There’s something about the classic qualities of ‘Agent Carter’ that feels contemporary. Everything old is new again, and “Time and Tide” is just as engaging and entertaining as the first two episodes of the series. With only five episodes left, I’m already getting a little bummed out about letting Peggy go.

Additional Thoughts:

  • You’ve definitely seen something like that typewriter communication device before—on ‘Fringe.’ I’m curious to know if this has real-life origins.
  • I’m still on the fence about Lyndsy Fonseca, who plays Angie. Her line delivery feels more like recitation and it’s very unnatural.

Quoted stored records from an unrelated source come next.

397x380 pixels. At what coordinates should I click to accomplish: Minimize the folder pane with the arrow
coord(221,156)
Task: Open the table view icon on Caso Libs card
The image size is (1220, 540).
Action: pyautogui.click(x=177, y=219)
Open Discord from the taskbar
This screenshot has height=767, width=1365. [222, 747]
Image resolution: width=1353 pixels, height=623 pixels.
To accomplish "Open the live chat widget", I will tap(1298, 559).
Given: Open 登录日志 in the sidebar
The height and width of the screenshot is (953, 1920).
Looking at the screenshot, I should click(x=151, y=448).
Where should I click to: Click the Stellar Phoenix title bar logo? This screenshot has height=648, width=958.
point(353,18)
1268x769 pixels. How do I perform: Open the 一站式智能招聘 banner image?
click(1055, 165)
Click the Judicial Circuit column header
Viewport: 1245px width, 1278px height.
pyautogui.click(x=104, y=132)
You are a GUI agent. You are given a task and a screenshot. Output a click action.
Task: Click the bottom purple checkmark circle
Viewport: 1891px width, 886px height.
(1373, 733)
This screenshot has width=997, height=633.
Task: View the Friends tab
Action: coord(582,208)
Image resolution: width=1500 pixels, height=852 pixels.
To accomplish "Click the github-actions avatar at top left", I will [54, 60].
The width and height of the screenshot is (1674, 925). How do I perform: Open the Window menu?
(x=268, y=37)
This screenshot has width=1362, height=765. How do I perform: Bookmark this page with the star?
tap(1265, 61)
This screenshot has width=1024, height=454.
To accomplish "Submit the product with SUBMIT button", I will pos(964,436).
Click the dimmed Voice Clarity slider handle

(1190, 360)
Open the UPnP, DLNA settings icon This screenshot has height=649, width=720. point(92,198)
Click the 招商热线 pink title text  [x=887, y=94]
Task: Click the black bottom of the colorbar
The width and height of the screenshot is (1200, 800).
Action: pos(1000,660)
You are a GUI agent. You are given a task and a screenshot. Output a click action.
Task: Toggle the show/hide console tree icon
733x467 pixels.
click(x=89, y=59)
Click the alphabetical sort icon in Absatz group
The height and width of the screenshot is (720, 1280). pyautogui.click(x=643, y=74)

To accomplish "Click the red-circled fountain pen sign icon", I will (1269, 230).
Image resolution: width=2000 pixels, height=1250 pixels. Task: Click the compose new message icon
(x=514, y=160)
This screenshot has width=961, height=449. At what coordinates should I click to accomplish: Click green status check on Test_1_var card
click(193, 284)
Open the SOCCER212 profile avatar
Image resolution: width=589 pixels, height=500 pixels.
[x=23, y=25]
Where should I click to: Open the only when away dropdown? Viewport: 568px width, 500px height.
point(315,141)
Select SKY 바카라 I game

  • Speaking of Angie: Peggy and Angie have some minor drama this week when Angie wants to vent to Peggy about work and have some girly time (eating pie and drinking Schnapps! Sounds perfect to me), but Peggy is too busy to engage. Angie is totally overreacting, and I like the approach to showing how Peggy’s work is affecting her personal life—namely in that it’s hard to make friends.
  • The more I think about it, the more I feel like Liz Lemon and Agent Carter would get along really well.
  • I hope we never see Jarvis’ wife and she remains a faceless, vague presence, like Nanny on ‘Muppet Babies.’